Example: Imagine you are auditing a company that reports a significant jump in provisions for credit losses and has dealings with entities that defaulted in the past. Ignoring these issues without adequate investigation or documentation can lead to severe penalties—not only financial but also reputational. In the case of CA Chirag Doshi, the NFRA imposed a penalty of ₹5,00,000, underlining the consequences of failing to uphold auditing standards.

Common Questions (Q&A)

Q1: What should auditors do when they come across potential fraud indicators?
A: Auditors should investigate the issue thoroughly, gather sufficient evidence, and apply professional skepticism. If necessary, report it under Section 143(12) of the Companies Act.

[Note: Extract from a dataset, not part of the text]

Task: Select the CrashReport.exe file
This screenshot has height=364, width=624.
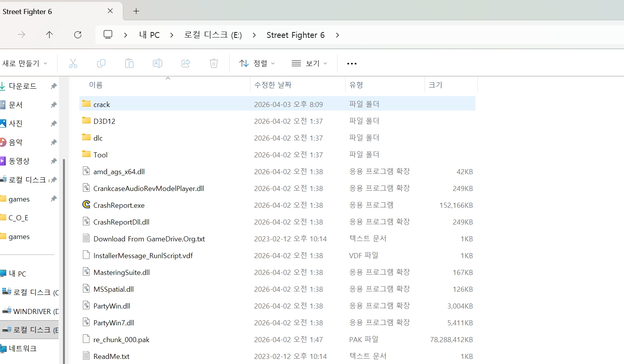Action: coord(119,205)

Q2: Can issuing a Disclaimer of Opinion absolve an auditor of their responsibilities?
A: No, disclaiming an opinion does not relieve auditors of their statutory responsibilities, including fraud detection and compliance with reporting standards.

Q3: What happens if audit documentation is found incomplete or unsigned?
A: Such deficiencies can lead to penalties, as seen in this NFRA order. Proper audit documentation is crucial for transparency and accountability.